Problema a resolver:
Cite, do texto sobre o papel do arquitecto apresentado abaixo, tudo desde "Podemos ter um" até "ou operar ninguém.", inclusive.

Excerto do texto:
2008-11-09

“O PAPEL DO ARQUITECTO II”
Este é dos temas mais fáceis de divagar e ao mesmo tempo nunca encontramos uma definição correcta, completa ou resumida do que possa ser o arquitecto.
Ser arquitecto é um conjunto de condições amplas e pouco definidas mas ao mesmo tempo completas e polivalentes pois não podemos balizar, quer o desempenho, quer a actividade do arquitecto, ou mesmo o que é um arquitecto completo!
Seria mais fácil definir os primeiros passos ou condições para que possa um dia vir a ser “arquitecto”.
Um médico é um licenciado como outros. Tira um curso, faz uma especialidade e torna-se Doutor. Um engenheiro, idem aspas. Um advogado igualmente!
Mas se pensarmos o que é ser alguma coisa realmente, podemos chegar á conclusão que deverá ter um conjunto de conhecimentos, não bastando este conhecimento pois deverão estes profissionais ter a respectiva aplicação prática dos conhecimentos adquiridos.
Podemos ter um licenciado em medicina que certamente conhecerá as partes do corpo, mas nunca no seu desempenho um Bom médico, pois não chegará o dito conhecimento para curar ou operar ninguém.

Dados guardados:
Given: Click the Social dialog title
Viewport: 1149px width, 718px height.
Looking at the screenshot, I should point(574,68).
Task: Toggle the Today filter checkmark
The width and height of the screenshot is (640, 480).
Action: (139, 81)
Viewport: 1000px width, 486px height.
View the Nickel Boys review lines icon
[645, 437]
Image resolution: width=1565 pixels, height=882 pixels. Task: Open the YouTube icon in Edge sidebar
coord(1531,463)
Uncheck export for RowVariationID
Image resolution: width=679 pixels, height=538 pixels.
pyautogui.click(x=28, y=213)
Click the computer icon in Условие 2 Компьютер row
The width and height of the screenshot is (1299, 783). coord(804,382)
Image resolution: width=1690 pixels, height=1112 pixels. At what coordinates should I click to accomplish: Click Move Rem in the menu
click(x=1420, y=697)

Resposta:
Podemos ter um licenciado em medicina que certamente conhecerá as partes do corpo, mas nunca no seu desempenho um Bom médico, pois não chegará o dito conhecimento para curar ou operar ninguém.